**TASK TO CARRY OUT**
Each entry is to be retyped exactly as it appears, and each image is to be dropped.

(Saved data entries)
----

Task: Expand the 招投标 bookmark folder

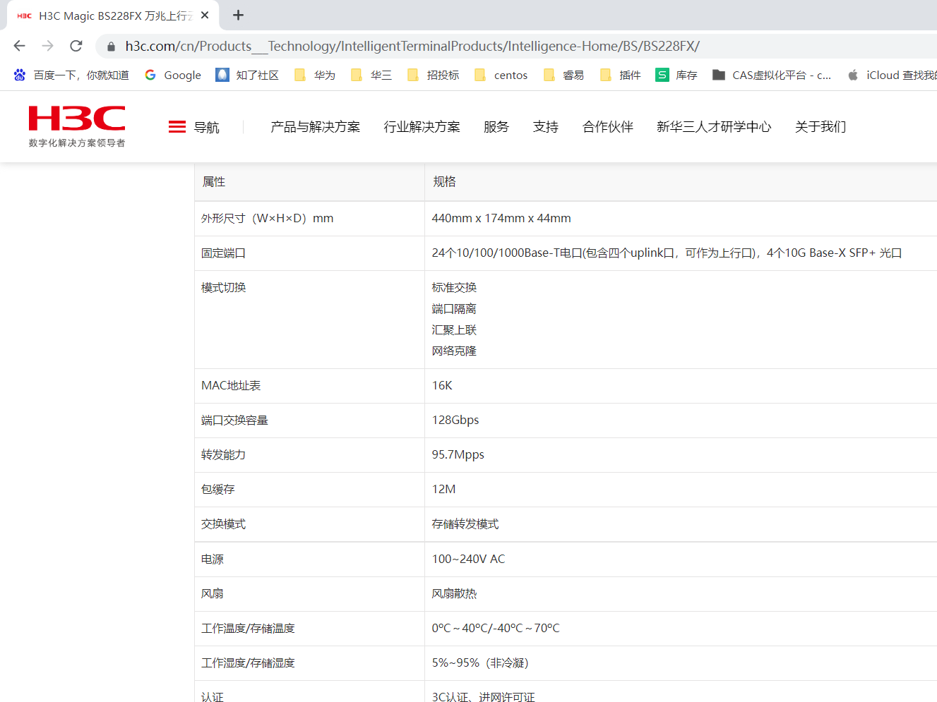Action: click(434, 75)
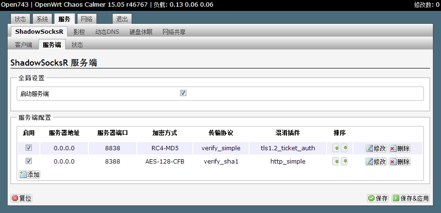441x213 pixels.
Task: Delete the port 8388 server entry
Action: [400, 162]
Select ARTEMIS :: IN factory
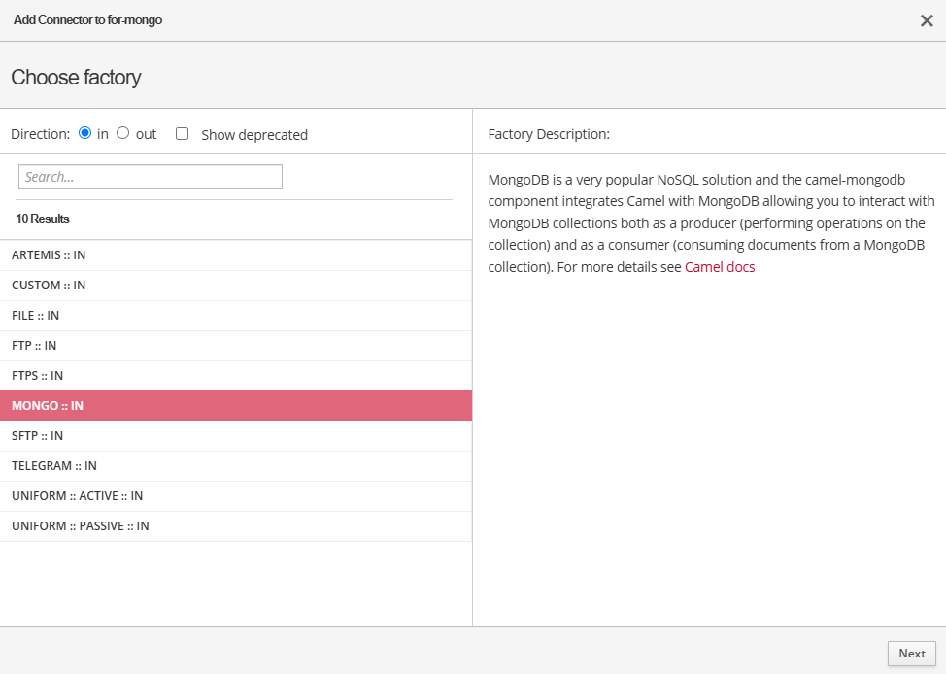 coord(49,255)
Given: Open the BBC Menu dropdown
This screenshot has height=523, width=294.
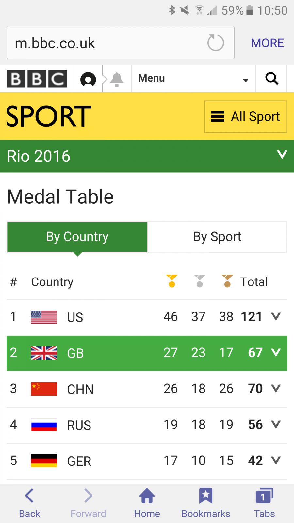Looking at the screenshot, I should point(193,79).
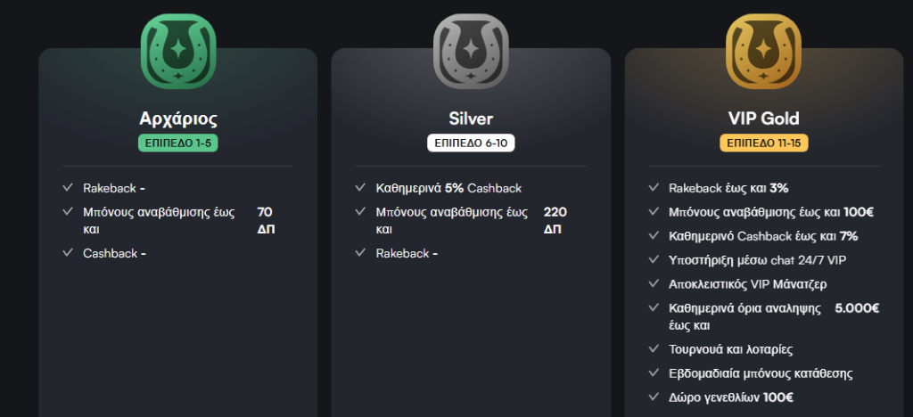
Task: Select the ΕΠΙΠΕΔΟ 1-5 green badge
Action: 178,143
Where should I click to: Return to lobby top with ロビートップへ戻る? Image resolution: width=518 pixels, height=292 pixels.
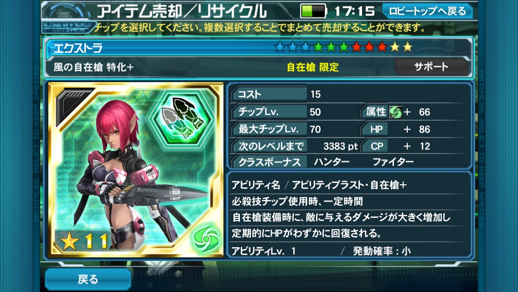click(x=428, y=11)
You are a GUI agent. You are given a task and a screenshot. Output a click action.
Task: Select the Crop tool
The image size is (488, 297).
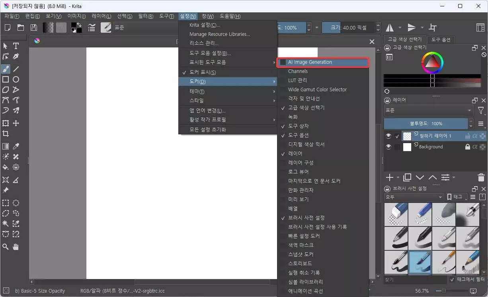pos(6,134)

----

**RESPONSE**
Task: Expand the 招投标 bookmark folder

Action: click(434, 75)
441x213 pixels.
Task: Delete the port 8388 server entry
Action: [400, 162]
Select ARTEMIS :: IN factory
 coord(49,255)
Given: Open the BBC Menu dropdown
This screenshot has height=523, width=294.
Looking at the screenshot, I should point(193,79).
Task: Select the ΕΠΙΠΕΔΟ 1-5 green badge
Action: 178,143
Where should I click to: Return to lobby top with ロビートップへ戻る? Image resolution: width=518 pixels, height=292 pixels.
click(x=428, y=11)
You are a GUI agent. You are given a task and a screenshot. Output a click action.
Task: Select the Crop tool
The image size is (488, 297).
pos(6,134)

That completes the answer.